Our intercourse is likely to be closer, our business
relations will become more inseparable. I can
conceive of nothing so lamentable for the progress
of the world as a quarrel between these two English-speaking
peoples.
But, in one respect, we are likely
to diverge. I refer to literature; in that, assimilation
is neither probable nor desirable. We were brought
up on the literature of England; our first efforts
were imitations of it; we were criticised we
criticised ourselves on its standards. We compared
every new aspirant in letters to some English writer.
We were patted on the back if we resembled the English
models; we were stared at or sneered at if we did
not. When we began to produce something that was
the product of our own soil and our own social conditions,
it was still judged by the old standards, or, if it
was too original for that, it was only accepted because
it was curious or bizarre, interesting for its oddity.
The criticism that we received for our best was evidently
founded on such indifference or toleration that it
was galling. At first we were surprised; then
we were grieved; then we were indignant. We have
long ago ceased to be either surprised, grieved, or
indignant at anything the English critics say of us.

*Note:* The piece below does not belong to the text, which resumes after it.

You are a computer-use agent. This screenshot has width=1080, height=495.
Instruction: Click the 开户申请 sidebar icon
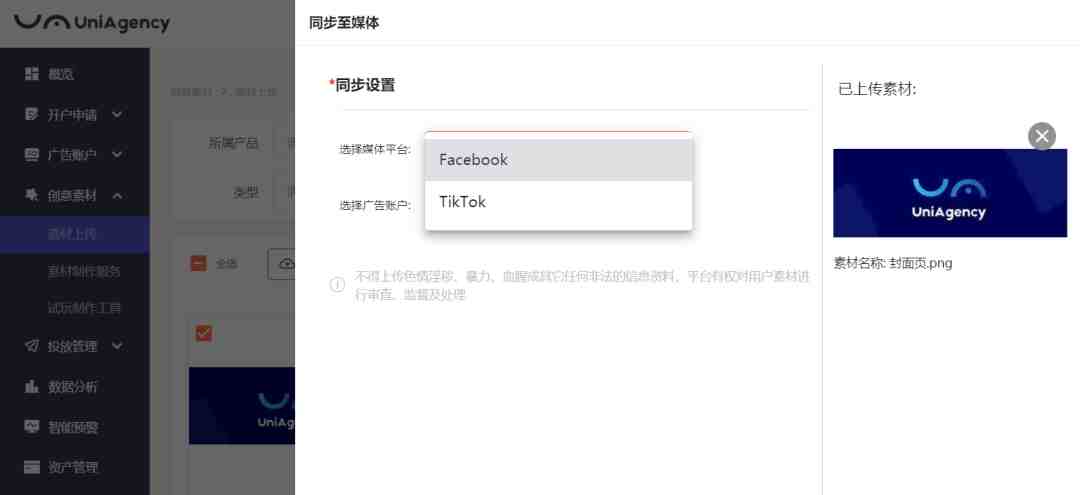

We have recovered our balance. We know that since
Gulliver there has been no piece of original humor
produced in England equal to “Knickerbocker’s
New York”; that not in this century has any
English writer equaled the wit and satire of the “Biglow
Papers.” We used to be irritated at what
we called the snobbishness of English critics of a
certain school; we are so no longer, for we see that
its criticism is only the result of ignorance simply
of inability to understand.
And we the more readily pardon it,
because of the inability we have to understand English
conditions, and the English dialect, which has more
and more diverged from the language as it was at the
time of the separation. We have so constantly
read English literature, and kept ourselves so well
informed of their social life, as it is exhibited in
novels and essays, that we are not so much in the dark
with regard to them as they are with regard to us;
still we are more and more bothered by the insular
dialect. I do not propose to criticise it; it
is our misfortune, perhaps our fault, that we do not
understand it; and I only refer to it to say that
we should not be too hard on the Saturday Review critic
when he is complaining of the American dialect in the
English that Mr. Howells writes. How can the
Englishman be expected to come into sympathy with
the fiction that has New England for its subject from
Hawthorne’s down to that of our present novelists when
he is ignorant of the whole background on which it
is cast; when all the social conditions are an enigma
to him; when, if he has, historically, some conception
of Puritan society, he cannot have a glimmer of comprehension
of the subtle modifications and changes it has undergone
in a century? When he visits America and sees
it, it is a puzzle to him. How, then, can he be
expected to comprehend it when it is depicted to the
life in books?
No, we must expect a continual divergence
in our literatures. And it is best that there
should be. There can be no development of a nation’s
literature worth anything that is not on its own lines,
out of its own native materials. We must not
expect that the English will understand that literature
that expresses our national life, character, conditions,
any better than they understand that of the French
or of the Germans. And, on our part, the day
has come when we receive their literary efforts with
the same respectful desire to be pleased with them
that we have to like their dress and their speech.